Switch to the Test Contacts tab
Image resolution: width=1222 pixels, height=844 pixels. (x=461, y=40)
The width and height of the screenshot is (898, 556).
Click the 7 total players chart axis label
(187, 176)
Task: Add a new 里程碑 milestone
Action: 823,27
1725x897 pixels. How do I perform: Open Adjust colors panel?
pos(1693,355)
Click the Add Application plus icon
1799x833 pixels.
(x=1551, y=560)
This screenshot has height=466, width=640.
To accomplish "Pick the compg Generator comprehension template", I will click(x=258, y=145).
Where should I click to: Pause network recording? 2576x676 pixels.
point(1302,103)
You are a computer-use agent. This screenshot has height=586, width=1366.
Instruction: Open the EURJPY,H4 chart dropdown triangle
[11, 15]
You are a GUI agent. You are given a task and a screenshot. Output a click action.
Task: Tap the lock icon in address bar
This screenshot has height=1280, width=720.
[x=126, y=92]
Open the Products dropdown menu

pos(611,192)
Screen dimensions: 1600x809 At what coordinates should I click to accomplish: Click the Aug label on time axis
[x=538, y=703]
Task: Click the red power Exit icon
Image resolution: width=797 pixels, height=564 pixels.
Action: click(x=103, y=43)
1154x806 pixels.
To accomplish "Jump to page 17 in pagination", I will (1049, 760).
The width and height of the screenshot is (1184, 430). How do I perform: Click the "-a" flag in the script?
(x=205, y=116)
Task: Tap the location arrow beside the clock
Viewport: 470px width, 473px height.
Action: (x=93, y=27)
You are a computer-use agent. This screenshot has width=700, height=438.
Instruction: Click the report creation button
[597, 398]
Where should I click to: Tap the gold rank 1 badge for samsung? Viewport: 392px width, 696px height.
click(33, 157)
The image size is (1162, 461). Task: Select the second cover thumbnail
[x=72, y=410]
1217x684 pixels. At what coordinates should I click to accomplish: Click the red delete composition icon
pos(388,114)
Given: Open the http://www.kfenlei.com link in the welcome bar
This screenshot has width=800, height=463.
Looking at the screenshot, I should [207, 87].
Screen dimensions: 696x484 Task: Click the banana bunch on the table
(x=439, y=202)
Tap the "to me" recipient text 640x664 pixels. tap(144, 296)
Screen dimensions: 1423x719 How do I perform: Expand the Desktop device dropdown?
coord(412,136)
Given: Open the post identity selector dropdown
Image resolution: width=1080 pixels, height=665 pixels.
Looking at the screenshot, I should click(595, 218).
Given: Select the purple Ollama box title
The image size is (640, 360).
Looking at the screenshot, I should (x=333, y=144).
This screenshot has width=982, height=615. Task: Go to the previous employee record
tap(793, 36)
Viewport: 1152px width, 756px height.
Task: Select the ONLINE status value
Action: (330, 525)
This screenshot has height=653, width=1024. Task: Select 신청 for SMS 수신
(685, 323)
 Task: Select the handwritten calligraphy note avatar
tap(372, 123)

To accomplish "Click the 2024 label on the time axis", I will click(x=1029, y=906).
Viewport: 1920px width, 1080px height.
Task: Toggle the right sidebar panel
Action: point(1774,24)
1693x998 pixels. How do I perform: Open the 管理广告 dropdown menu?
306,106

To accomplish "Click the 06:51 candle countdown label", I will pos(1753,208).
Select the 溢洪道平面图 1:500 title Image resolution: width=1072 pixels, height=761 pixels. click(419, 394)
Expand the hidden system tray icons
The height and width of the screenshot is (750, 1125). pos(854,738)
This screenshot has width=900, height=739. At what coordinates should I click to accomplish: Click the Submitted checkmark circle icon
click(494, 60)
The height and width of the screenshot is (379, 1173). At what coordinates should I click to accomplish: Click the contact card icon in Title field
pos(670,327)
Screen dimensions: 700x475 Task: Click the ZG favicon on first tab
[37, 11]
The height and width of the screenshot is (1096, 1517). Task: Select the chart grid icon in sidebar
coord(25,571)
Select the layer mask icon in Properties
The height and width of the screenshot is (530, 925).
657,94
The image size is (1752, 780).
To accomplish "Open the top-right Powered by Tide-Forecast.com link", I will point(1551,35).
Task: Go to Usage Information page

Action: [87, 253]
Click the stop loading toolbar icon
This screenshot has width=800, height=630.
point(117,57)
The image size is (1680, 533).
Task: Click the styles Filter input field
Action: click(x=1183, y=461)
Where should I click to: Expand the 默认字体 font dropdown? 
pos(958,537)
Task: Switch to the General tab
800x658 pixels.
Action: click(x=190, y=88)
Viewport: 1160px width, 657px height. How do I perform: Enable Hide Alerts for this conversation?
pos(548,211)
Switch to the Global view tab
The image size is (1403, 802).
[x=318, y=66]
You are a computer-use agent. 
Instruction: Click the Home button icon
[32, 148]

────

## REQUIRED ACTION
Where the data above reaches the line holding "Click the stop loading toolbar icon", begin printing, and stop after the line holding "Task: Switch to the General tab". Each line must be reproduced exactly, with nothing else added.

## RESULT
Click the stop loading toolbar icon
This screenshot has width=800, height=630.
point(117,57)
The image size is (1680, 533).
Task: Click the styles Filter input field
Action: click(x=1183, y=461)
Where should I click to: Expand the 默认字体 font dropdown? 
pos(958,537)
Task: Switch to the General tab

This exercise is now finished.